Word for word, print all of the lines below.

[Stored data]
□ □ □ □ □

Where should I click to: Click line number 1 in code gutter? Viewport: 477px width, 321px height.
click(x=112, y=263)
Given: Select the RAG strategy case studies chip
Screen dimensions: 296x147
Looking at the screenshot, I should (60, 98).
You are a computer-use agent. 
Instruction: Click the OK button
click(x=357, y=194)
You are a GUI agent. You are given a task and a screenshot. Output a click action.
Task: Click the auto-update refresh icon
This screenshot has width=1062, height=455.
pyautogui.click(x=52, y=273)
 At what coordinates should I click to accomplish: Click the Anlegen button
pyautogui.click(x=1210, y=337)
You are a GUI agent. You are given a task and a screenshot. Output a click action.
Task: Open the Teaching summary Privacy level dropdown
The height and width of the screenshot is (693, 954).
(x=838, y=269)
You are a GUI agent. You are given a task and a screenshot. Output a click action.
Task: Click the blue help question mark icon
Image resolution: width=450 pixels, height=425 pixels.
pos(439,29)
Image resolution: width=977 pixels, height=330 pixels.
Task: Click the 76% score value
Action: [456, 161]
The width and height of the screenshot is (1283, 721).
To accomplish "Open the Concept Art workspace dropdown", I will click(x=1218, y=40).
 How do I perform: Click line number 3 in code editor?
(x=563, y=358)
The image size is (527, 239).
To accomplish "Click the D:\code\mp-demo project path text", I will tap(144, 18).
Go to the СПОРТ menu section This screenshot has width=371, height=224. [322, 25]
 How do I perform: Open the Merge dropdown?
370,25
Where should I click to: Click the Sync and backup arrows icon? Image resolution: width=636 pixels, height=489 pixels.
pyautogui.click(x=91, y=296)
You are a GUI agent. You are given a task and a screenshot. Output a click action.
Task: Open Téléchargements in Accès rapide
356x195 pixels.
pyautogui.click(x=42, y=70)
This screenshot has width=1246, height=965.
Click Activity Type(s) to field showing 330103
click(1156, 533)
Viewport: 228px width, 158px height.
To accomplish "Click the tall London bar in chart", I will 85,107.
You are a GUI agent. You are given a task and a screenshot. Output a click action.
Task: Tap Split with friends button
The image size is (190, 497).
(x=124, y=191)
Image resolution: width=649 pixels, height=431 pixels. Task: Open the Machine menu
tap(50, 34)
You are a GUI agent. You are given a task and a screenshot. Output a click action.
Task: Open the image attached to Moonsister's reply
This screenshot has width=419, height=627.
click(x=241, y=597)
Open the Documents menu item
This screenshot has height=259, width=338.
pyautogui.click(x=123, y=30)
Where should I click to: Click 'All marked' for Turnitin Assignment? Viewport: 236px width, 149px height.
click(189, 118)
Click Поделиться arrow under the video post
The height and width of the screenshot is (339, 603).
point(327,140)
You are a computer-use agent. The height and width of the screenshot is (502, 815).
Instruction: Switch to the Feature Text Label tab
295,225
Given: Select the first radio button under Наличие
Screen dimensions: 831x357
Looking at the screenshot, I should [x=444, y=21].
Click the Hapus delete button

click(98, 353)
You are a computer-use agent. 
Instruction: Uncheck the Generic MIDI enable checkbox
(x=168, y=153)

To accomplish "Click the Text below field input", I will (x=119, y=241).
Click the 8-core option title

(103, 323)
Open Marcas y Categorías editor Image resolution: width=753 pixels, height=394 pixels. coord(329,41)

□ □ □ □ □

**Solution to the exercise**
Where should I click to: Click line number 1 in code gutter? Viewport: 477px width, 321px height.
click(x=112, y=263)
Given: Select the RAG strategy case studies chip
Screen dimensions: 296x147
Looking at the screenshot, I should (60, 98).
You are a computer-use agent. 
Instruction: Click the OK button
click(x=357, y=194)
You are a GUI agent. You are given a task and a screenshot. Output a click action.
Task: Click the auto-update refresh icon
This screenshot has width=1062, height=455.
pyautogui.click(x=52, y=273)
 At what coordinates should I click to accomplish: Click the Anlegen button
pyautogui.click(x=1210, y=337)
You are a GUI agent. You are given a task and a screenshot. Output a click action.
Task: Open the Teaching summary Privacy level dropdown
The height and width of the screenshot is (693, 954).
(x=838, y=269)
You are a GUI agent. You are given a task and a screenshot. Output a click action.
Task: Click the blue help question mark icon
Image resolution: width=450 pixels, height=425 pixels.
pos(439,29)
Image resolution: width=977 pixels, height=330 pixels.
Task: Click the 76% score value
Action: [456, 161]
The width and height of the screenshot is (1283, 721).
To accomplish "Open the Concept Art workspace dropdown", I will click(x=1218, y=40).
 How do I perform: Click line number 3 in code editor?
(x=563, y=358)
The image size is (527, 239).
To accomplish "Click the D:\code\mp-demo project path text", I will tap(144, 18).
Go to the СПОРТ menu section This screenshot has width=371, height=224. [322, 25]
 How do I perform: Open the Merge dropdown?
370,25
Where should I click to: Click the Sync and backup arrows icon? Image resolution: width=636 pixels, height=489 pixels.
pyautogui.click(x=91, y=296)
You are a GUI agent. You are given a task and a screenshot. Output a click action.
Task: Open Téléchargements in Accès rapide
356x195 pixels.
pyautogui.click(x=42, y=70)
This screenshot has width=1246, height=965.
Click Activity Type(s) to field showing 330103
click(1156, 533)
Viewport: 228px width, 158px height.
To accomplish "Click the tall London bar in chart", I will 85,107.
You are a GUI agent. You are given a task and a screenshot. Output a click action.
Task: Tap Split with friends button
The image size is (190, 497).
(x=124, y=191)
Image resolution: width=649 pixels, height=431 pixels. Task: Open the Machine menu
tap(50, 34)
You are a GUI agent. You are given a task and a screenshot. Output a click action.
Task: Open the image attached to Moonsister's reply
This screenshot has width=419, height=627.
click(x=241, y=597)
Open the Documents menu item
This screenshot has height=259, width=338.
pyautogui.click(x=123, y=30)
Where should I click to: Click 'All marked' for Turnitin Assignment? Viewport: 236px width, 149px height.
click(189, 118)
Click Поделиться arrow under the video post
The height and width of the screenshot is (339, 603).
point(327,140)
You are a computer-use agent. The height and width of the screenshot is (502, 815).
Instruction: Switch to the Feature Text Label tab
295,225
Given: Select the first radio button under Наличие
Screen dimensions: 831x357
Looking at the screenshot, I should [x=444, y=21].
Click the Hapus delete button

click(98, 353)
You are a computer-use agent. 
Instruction: Uncheck the Generic MIDI enable checkbox
(x=168, y=153)

To accomplish "Click the Text below field input", I will (x=119, y=241).
Click the 8-core option title

(103, 323)
Open Marcas y Categorías editor Image resolution: width=753 pixels, height=394 pixels. coord(329,41)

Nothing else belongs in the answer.